Noah Webster was born in West Hartford, Conn., Oct. 16, 1758. Because of his lifelong passion for standardizing America’s grammar and spelling, he became a well-known American scholar and lexicographer -- dictionary compiler.

His exceptional talents as a young man convinced his father to sacrifice much in order for his son to have the best education possible. In 1774, at age 16, young Noah entered Yale College. His college years were interrupted by two terms of military service but he still graduated in 1778 and began studying law.

Because his father could no longer afford to support him, Webster accepted a job as schoolmaster at Hartford, Litchfield and Sharon, Conn. All the while, however, he read widely, learned 20 languages, and continued his law studies. In 1781, at age 23, he received a Master of Arts degree and was admitted to the Bar.

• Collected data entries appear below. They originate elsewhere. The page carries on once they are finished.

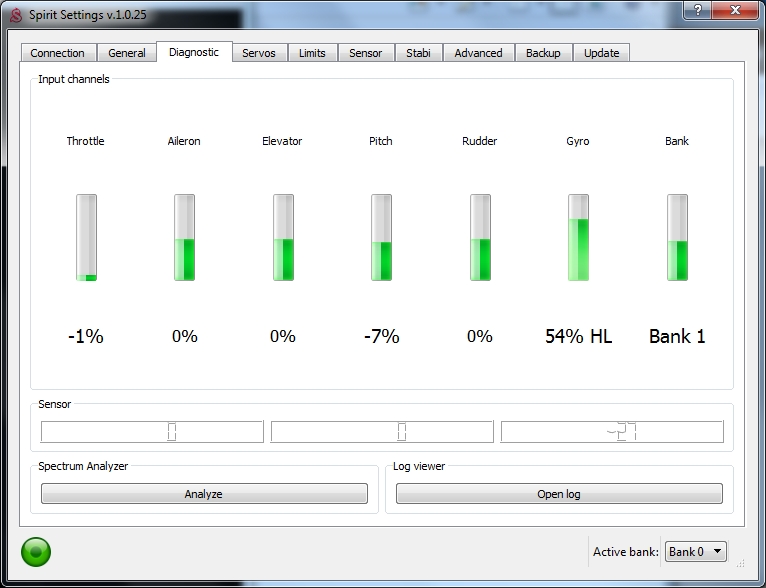Go to the Limits tab
This screenshot has height=588, width=766.
pyautogui.click(x=312, y=53)
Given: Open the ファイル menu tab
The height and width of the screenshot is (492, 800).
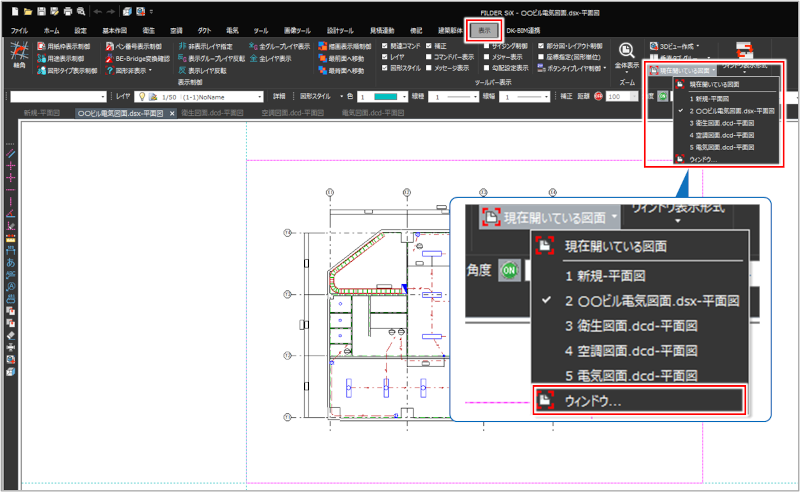Looking at the screenshot, I should tap(19, 32).
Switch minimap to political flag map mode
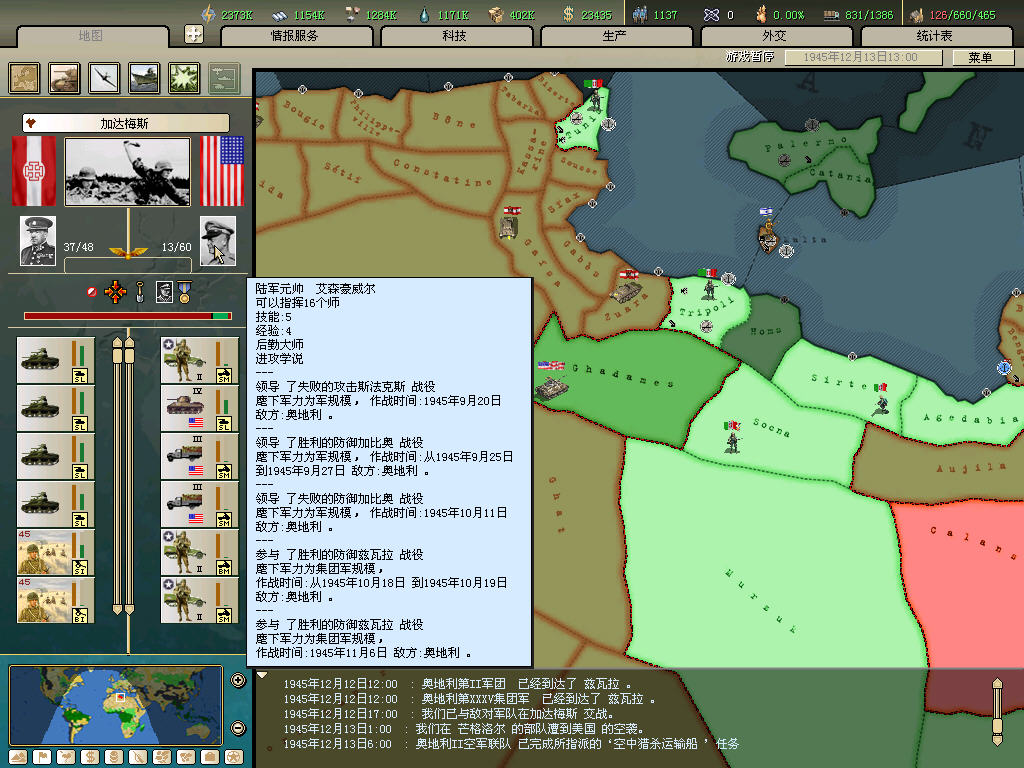This screenshot has height=768, width=1024. (x=42, y=756)
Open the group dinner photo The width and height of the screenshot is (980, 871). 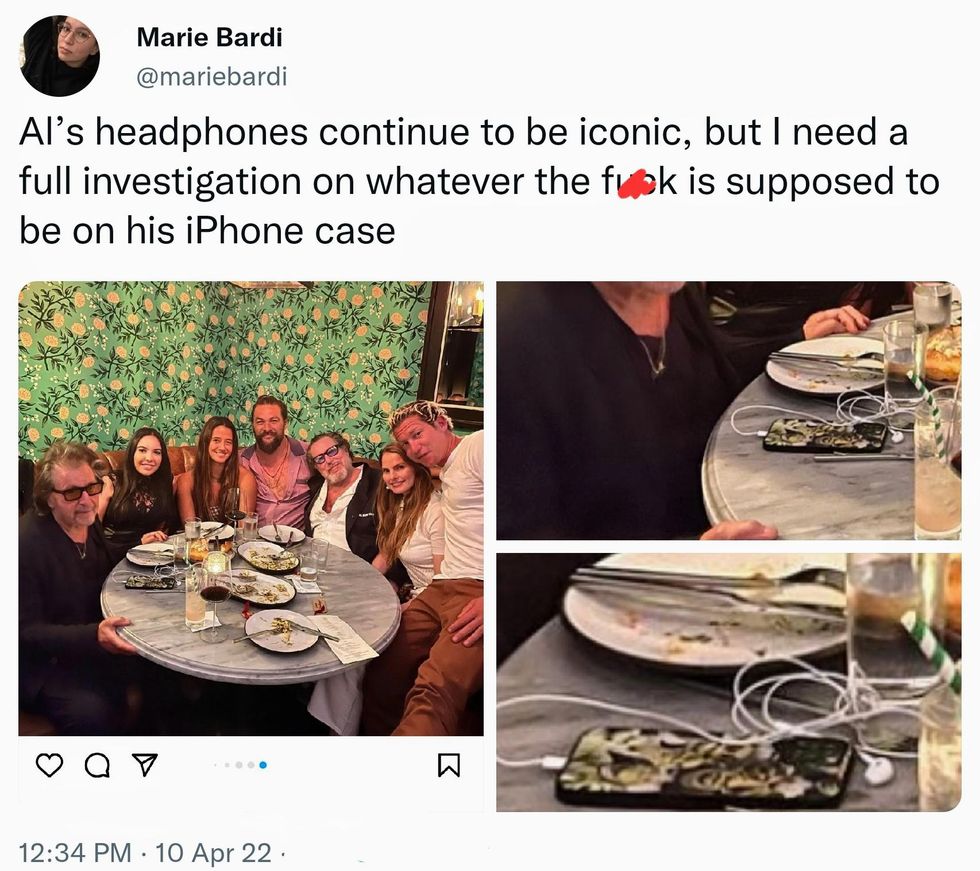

Dissatisfied with the British-based textbooks available for teachers, Webster began producing his own. As he described it, he had “too much pride to stand indebted to Great Britain for books to learn our children.”

Webster’s first textbook, commonly called The Blueback Speller, was introduced in 1783. It was used for more than a century and sold more than 70 million copies. That speller’s effect on students has been said to be unequaled in the history of American elementary education.

During the following two decades, Noah Webster married and spent time in Hartford practicing law. He edited one of New York City’s first daily newspapers while also writing short histories and miscellaneous papers.

During that period he also published a global warming booklet, Are Our Winters Getting Warmer? It’s of special interest to note that Webster’s question from two centuries ago remains a controversial topic still today.

His first dictionary was published in 1806. Webster is credited with the introduction of such distinctive American spellings as color, humor, and center (for British colour, humour, and centre). However, many of his innovative spellings (including masheen for machine and yung for young) failed to catch on.

During the following 35 years, Webster published several different improved versions of his dictionary. In 1841, his two-volume An American Dictionary of the English Language Second Edition went beyond any dictionary of its time. It became popularly known as Webster’s Unabridged Dictionary. His many subsequent revised editions made the “Webster” name a household word meaning standard dictionary.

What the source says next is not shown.